3.   Terry also argues that the probation condition impairs his fundamental right to travel, but this ignores the fact that he is under a criminal sentence and as such his right to travel has already been limited.   See Jones v. Helms, 452 U.S. 412, 419-421, 101 S.Ct. 2434, 69 L.Ed.2d 118 (1981).

4.   Terry is currently imprisoned 300 miles away from Toombs County in the Walker State Prison located in Walker County, Georgia.

5.   In his habeas petition, Terry requested banishment from Douglas County only as a more reasonable term of probation.

6.   Judges and prosecutors, particularly those in more metropolitan areas of the state, know offenders banished to one county will, more often than not, leave the state and that is why they relegate offenders to more rural counties.   See Colin Campbell, Hard to Believe, But Banishment is Legal, Atlanta J.-Const., October 23, 2003, at F2;  Brendan Sager, Metro's Banished Vanish to Avoid Exile in Rural Echols Restricted to Life Far From City Glitz, Most Flee Georgia, Atlanta J.-Const., September 30, 2001, at A1;  Brendan Sager, Banished Vanish At Georgia “Gulag” Echols County Prisoners Simply Flee State, Atlanta J.-Const., September 30, 2001, at C1.

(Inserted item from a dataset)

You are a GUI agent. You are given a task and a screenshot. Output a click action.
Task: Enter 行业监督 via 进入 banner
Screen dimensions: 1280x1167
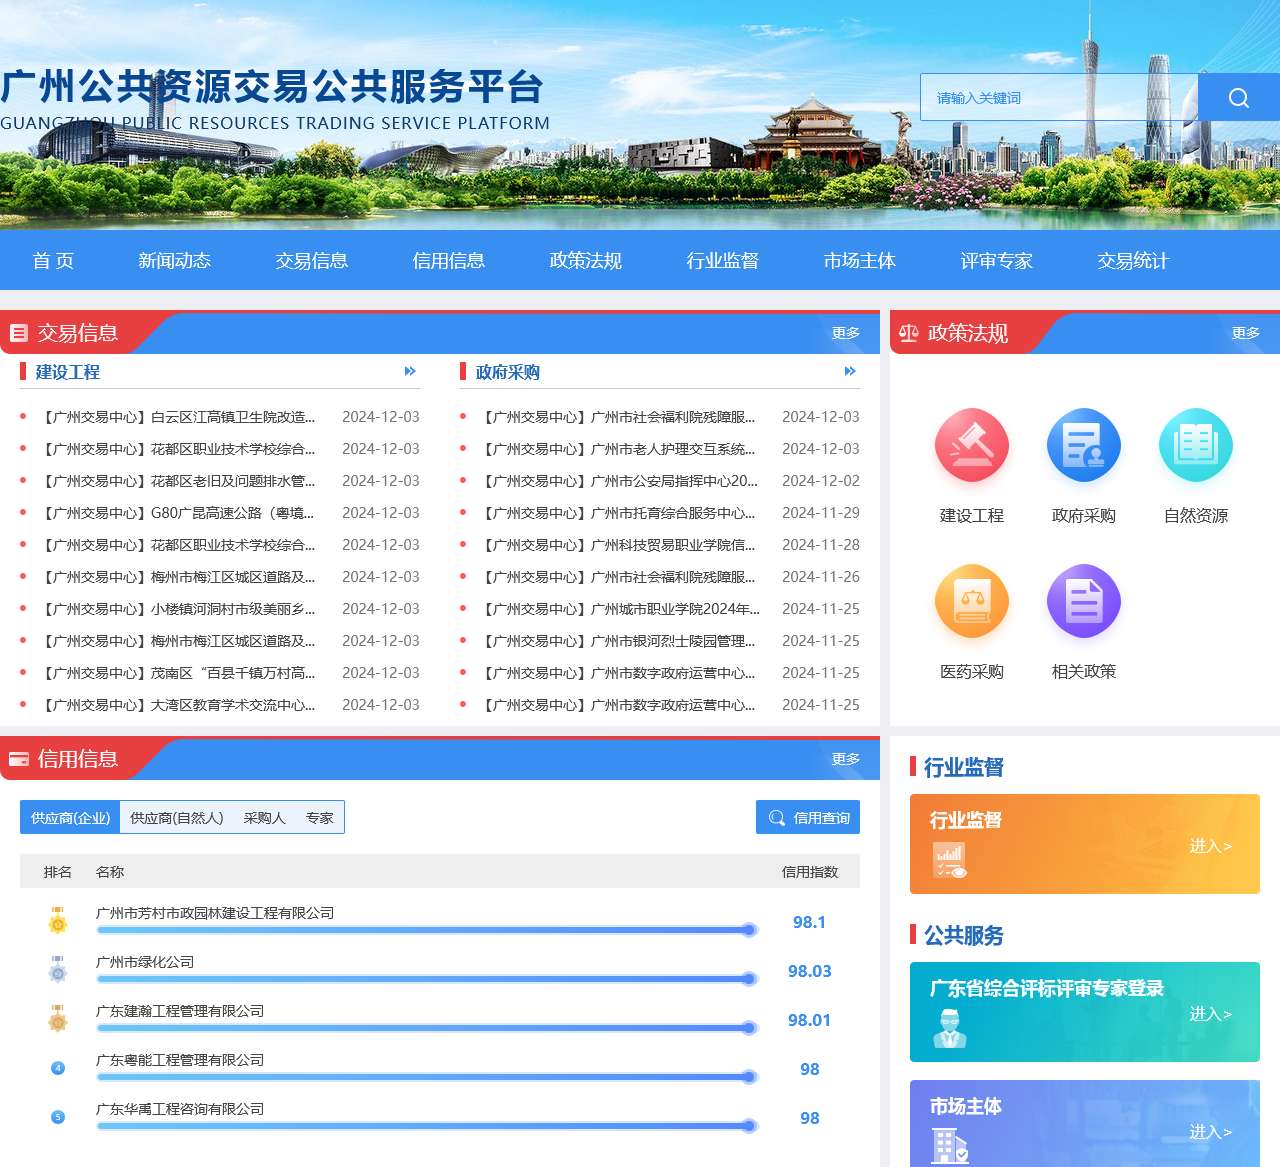click(1210, 846)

7.   Notably, in 2006, the Georgia legislature passed legislation that probationers may not be banished to an area of the state that encompasses less than a judicial circuit or to an area in which any mandatory service or program is unavailable.  OCGA § 42-8-35(a)(6)(A) and (B).  Therefore, the legislature now has formally precluded trial courts from banishing probationers to a single county.

HINES, Justice.

All the Justices concur, except BENHAM, J., who dissents.